So you have a shiny new product. The technology is amazing and groundbreaking. Obviously, it's going to be the next big thing -- or maybe not.

There are thousands of stories of tech founders who thought they had come up with amazing technology -- and they had -- but never found the success they expected. Why?

You can have cutting-edge technology, the coolest company culture ever, and a great work ethic. But if you haven't discovered that magical point where what you're selling aligns with what people want (or you can convince them why they should want it a la Steve Jobs), forget about it.

Virtual Reality: Circa 1995

Virtual reality is the hottest thing in technology right now. Everyone is jumping on the VR bandwagon, coming up with cool ways to use this "brand new" tech and referring to it as "nascent."

But VR isn't new! We launched QuickTime VR at Apple during my tenure back in the mid-'90s. It was cutting-edge technology at the time, powering the ability to view hotel rooms in panorama, as one example.

QuickTime VR had so much potential. With panoramic vision, you were immersed in the environment, giving you the feeling of being there when you weren't. Great for sales, of course, but we saw a lot of other uses for it as well.

Unfortunately, we were too early for the market. We were still dealing with dial-up internet, and bandwidth issues severely limited the market's ability to embrace our technology. As things shifted away from VR for a couple of decades, the internet and other technologies have continued to evolve and improve. Now, the market is prepped for VR's grand (re-)emergence.

Predicting Tomorrow's Market Today

Wondering whether you've achieved a solid product-market fit with your new product? Here are some questions to help you figure that out.

1. Are you solving a widespread problem?

Your product may be cool and progressive, but is there actually a need in the market for it? Before you launch, think about whether your product can actually improve someone's life or if it's just fun and new.

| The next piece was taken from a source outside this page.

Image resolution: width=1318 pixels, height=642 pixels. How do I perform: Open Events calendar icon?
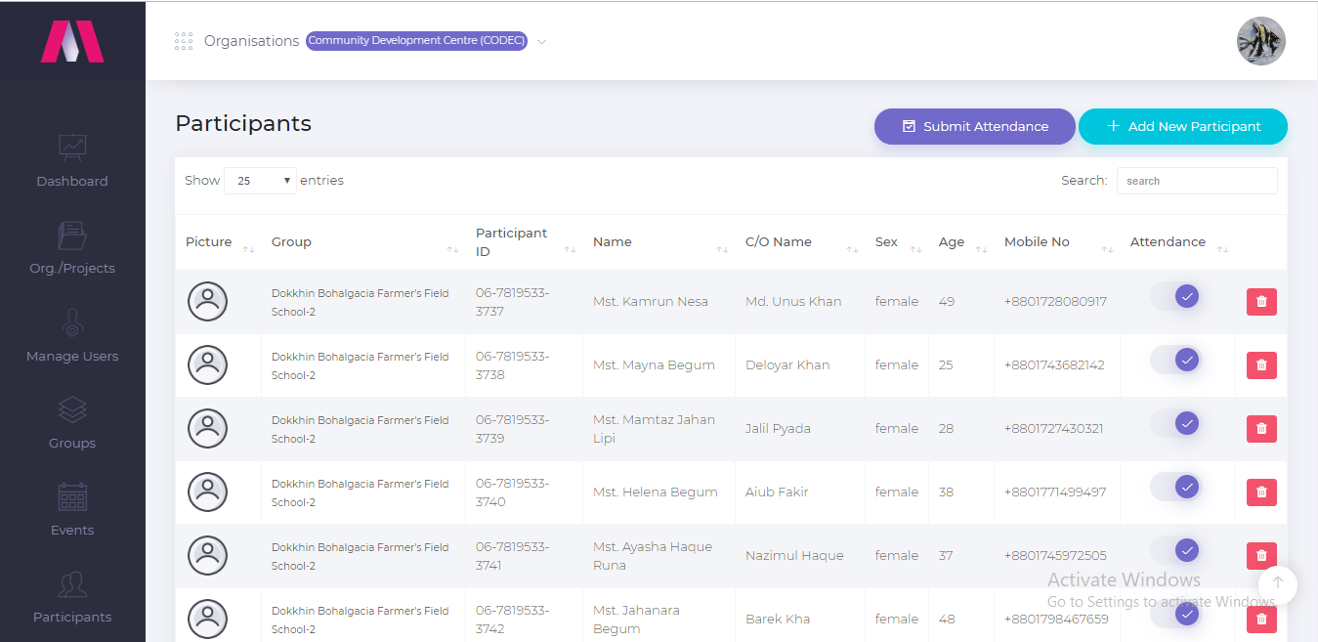point(72,496)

Some things start out novel and quirky and then find their fit in people's lives -- consider basically any social media platform. One such toy that did not find its place is Google Glass: Glasses that let you scan the internet without a screen? What a cool concept.

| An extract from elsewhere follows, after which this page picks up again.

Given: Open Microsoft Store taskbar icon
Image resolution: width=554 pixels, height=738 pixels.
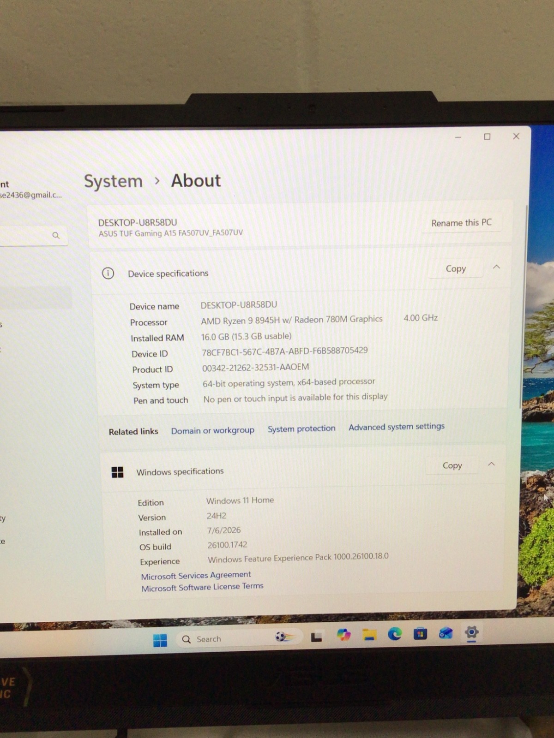Looking at the screenshot, I should click(x=420, y=634).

Unfortunately, it didn't reach critical adoption because there was no real use for it in the market -- at that time. Google Glass was yet another cool gadget that hadn't found a viable market need.

2. Is it accessible?

Can it be understood and implemented into your target audience's life easily? Or does it require aspects that can't be readily bought and found today?

People love things that improve or enhance aspects of their lifestyle, but they're reluctant to embrace concepts they are completely unfamiliar with. We saw this during the transition from portable Walkman cassette players and CDs to iPods and MP3s.

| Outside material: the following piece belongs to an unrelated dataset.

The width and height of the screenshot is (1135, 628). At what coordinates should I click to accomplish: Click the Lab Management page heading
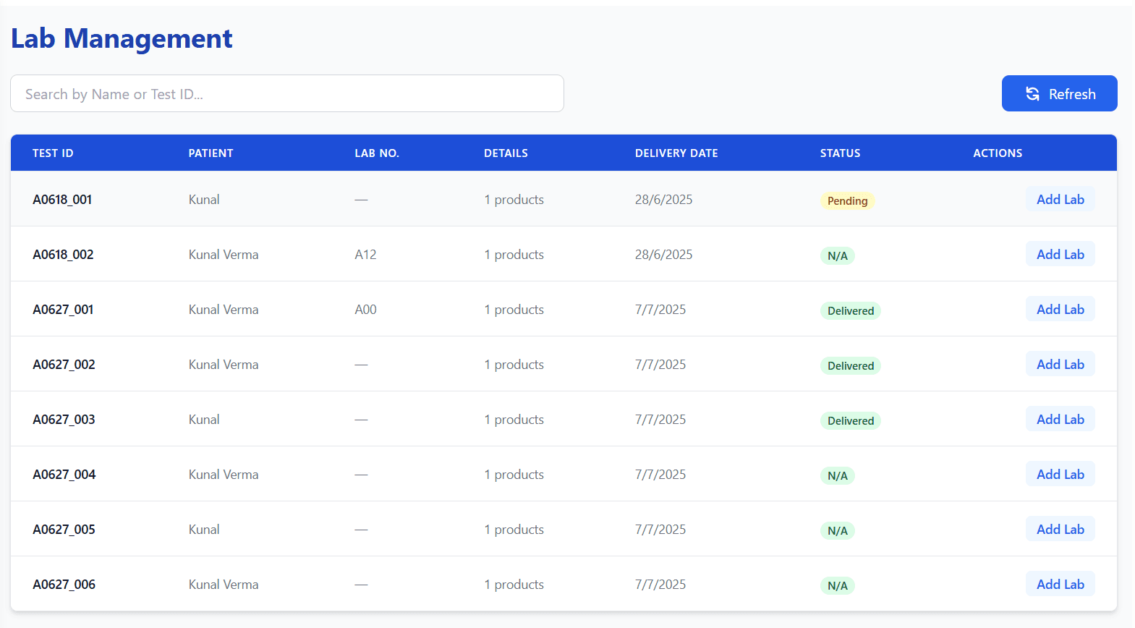[122, 39]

The first MP3 player was launched in 1998, and within a few years there were many of options in the market. Unfortunately, MP3 players took a while to take off because while people were hooked on portable music, the technology wasn't super accessible at the time. It took hours to download an album, and it often had to be done illegally. Broadband was still in its early stage, and without fast internet, it was just easier to stick with tried and true options.

Of course, we all know that the iPod eventually won the market -- but many consider the real innovation to be iTunes, which allowed for quick and easy download of individual songs (along with easy pricing). Apple created a powerful platform that consumers were primed to embrace -- and Apple took over the market.

3. Is it simple yet malleable?

How hard is your product to use? Be honest with yourself. Can your grandmother, father, 6-year-old niece, and everyone in between pick it up and start using it quickly, easily, an even intuitively?

One of the biggest struggles for founders is tunnel vision. You build something amazing, get really excited, fall in love with it, and then fail to see the flaws in it. Or maybe you create something way too technologically advanced for your target market.

You're only going to answer this question by letting normal people use your product. Start testing it on your target market, and throw in some other markets just to see what happens. You may have been off-kilter about your true target market! See what they do with the product, where they struggle, and how they interpret every step. You'll only find product-market fit when normal people can use it daily and engage with it.

Listen, I'm not saying don't focus on creating cool technology; far from it -- that's my world. Some of the biggest technological leaps happen when people build things no one fully understands yet. Just calibrate the conviction that you have the next billion-dollar idea until -- well, until you're able to sell a billion dollars worth of it.